WHAT IS REQUIRED:
Take the material below and restate it word for word, stopping after the line in which "The image size is (351, 172)." occurs.

━━━━━━

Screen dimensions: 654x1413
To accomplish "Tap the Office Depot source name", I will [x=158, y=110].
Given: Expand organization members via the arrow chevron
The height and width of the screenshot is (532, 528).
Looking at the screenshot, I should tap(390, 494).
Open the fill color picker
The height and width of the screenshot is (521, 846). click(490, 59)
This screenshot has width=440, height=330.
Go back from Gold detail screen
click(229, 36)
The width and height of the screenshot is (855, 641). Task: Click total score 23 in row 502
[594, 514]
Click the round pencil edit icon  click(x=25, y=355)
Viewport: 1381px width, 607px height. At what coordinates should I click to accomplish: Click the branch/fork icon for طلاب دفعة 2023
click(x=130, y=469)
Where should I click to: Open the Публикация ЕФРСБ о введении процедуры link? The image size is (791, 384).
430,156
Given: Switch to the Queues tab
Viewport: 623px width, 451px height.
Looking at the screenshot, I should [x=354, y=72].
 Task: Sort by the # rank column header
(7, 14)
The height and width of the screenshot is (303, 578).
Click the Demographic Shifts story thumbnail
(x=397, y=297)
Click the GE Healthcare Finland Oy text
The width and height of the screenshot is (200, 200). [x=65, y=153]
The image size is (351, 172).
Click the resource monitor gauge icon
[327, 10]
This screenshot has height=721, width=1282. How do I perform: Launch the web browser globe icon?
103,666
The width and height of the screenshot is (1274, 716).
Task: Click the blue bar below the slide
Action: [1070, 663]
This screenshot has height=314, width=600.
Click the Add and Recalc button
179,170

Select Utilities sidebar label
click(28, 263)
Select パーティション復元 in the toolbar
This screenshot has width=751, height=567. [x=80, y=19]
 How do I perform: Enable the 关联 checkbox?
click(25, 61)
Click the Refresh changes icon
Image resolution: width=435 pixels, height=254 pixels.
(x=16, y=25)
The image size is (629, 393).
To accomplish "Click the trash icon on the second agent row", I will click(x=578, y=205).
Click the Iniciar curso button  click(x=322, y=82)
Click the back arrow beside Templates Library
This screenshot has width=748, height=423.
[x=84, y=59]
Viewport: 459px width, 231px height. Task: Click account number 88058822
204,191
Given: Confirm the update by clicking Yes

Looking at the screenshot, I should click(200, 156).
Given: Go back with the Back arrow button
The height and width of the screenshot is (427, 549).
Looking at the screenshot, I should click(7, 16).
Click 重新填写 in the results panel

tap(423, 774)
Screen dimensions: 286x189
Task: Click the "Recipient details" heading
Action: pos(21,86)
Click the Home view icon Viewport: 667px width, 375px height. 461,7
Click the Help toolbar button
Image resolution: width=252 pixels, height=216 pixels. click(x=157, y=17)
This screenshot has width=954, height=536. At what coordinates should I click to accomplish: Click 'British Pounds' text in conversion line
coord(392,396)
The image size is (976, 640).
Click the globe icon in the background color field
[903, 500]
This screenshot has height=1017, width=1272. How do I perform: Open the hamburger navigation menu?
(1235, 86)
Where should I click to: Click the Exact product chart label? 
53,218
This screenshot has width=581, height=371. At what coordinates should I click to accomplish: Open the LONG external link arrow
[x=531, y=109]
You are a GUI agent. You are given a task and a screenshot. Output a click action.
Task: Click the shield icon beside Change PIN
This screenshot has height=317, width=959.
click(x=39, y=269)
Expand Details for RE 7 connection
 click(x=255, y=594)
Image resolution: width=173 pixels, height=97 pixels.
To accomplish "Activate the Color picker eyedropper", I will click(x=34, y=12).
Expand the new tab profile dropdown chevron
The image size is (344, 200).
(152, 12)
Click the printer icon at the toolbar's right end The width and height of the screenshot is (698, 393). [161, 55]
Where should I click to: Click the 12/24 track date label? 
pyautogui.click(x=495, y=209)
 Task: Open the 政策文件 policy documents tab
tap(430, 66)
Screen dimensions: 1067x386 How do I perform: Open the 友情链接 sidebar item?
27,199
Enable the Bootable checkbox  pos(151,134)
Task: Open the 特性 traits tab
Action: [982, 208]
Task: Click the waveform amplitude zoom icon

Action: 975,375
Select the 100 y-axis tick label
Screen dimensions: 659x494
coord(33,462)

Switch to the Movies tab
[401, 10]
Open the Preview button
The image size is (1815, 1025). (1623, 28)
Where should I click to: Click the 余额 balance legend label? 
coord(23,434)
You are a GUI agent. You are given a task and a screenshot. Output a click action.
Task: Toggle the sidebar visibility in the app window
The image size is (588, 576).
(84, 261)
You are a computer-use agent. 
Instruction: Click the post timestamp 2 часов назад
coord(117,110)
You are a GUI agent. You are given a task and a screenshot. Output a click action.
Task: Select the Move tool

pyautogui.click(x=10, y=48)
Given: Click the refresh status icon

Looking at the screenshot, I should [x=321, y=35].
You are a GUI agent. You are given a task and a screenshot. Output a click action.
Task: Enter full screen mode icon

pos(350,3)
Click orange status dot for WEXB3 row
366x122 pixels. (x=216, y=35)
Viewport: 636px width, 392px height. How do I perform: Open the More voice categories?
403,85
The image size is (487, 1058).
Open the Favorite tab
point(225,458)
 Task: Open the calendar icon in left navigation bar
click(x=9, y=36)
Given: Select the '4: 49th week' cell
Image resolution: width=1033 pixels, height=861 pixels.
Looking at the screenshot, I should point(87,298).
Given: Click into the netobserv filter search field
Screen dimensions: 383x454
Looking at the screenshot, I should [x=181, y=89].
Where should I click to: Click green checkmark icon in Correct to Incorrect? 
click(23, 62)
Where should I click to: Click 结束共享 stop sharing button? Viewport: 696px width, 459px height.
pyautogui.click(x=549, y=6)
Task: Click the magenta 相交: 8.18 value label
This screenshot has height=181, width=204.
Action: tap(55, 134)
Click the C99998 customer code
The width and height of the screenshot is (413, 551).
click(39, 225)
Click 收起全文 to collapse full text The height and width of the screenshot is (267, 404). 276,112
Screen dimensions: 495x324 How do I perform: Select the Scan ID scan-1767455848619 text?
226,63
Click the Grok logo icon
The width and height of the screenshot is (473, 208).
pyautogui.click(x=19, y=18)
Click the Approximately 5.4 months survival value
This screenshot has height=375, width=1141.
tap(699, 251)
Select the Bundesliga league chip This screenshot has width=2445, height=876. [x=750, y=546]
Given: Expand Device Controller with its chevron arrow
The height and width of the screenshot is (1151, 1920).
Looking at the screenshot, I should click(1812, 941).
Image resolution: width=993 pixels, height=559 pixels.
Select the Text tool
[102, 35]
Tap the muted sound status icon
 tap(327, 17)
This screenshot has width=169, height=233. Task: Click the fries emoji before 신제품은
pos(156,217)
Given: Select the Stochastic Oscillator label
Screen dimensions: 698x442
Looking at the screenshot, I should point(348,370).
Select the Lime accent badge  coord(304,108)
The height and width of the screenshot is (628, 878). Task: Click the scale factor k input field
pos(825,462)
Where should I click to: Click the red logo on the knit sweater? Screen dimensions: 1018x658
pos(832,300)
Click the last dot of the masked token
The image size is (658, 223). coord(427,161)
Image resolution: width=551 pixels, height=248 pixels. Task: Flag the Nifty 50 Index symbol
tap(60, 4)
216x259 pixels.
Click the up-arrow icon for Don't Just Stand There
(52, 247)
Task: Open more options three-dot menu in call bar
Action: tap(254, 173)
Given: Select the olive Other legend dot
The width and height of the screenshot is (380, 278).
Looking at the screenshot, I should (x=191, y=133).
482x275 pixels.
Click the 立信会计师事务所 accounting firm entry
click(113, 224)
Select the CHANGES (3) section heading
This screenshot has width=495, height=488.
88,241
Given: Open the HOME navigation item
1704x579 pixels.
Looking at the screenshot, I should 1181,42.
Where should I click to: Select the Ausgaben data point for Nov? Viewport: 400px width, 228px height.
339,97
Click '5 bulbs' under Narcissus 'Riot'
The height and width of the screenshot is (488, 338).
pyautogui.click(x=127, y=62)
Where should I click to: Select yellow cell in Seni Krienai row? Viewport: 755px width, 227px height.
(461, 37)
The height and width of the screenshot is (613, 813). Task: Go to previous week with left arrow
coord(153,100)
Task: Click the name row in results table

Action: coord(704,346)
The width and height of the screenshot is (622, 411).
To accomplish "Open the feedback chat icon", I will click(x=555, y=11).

━━━━━━

REPLY:
Screen dimensions: 654x1413
To accomplish "Tap the Office Depot source name", I will [x=158, y=110].
Given: Expand organization members via the arrow chevron
The height and width of the screenshot is (532, 528).
Looking at the screenshot, I should tap(390, 494).
Open the fill color picker
The height and width of the screenshot is (521, 846). click(490, 59)
This screenshot has width=440, height=330.
Go back from Gold detail screen
click(229, 36)
The width and height of the screenshot is (855, 641). Task: Click total score 23 in row 502
[594, 514]
Click the round pencil edit icon  click(x=25, y=355)
Viewport: 1381px width, 607px height. At what coordinates should I click to accomplish: Click the branch/fork icon for طلاب دفعة 2023
click(x=130, y=469)
Where should I click to: Open the Публикация ЕФРСБ о введении процедуры link? The image size is (791, 384).
430,156
Given: Switch to the Queues tab
Viewport: 623px width, 451px height.
Looking at the screenshot, I should [x=354, y=72].
 Task: Sort by the # rank column header
(7, 14)
The height and width of the screenshot is (303, 578).
Click the Demographic Shifts story thumbnail
(x=397, y=297)
Click the GE Healthcare Finland Oy text
The width and height of the screenshot is (200, 200). [x=65, y=153]
The image size is (351, 172).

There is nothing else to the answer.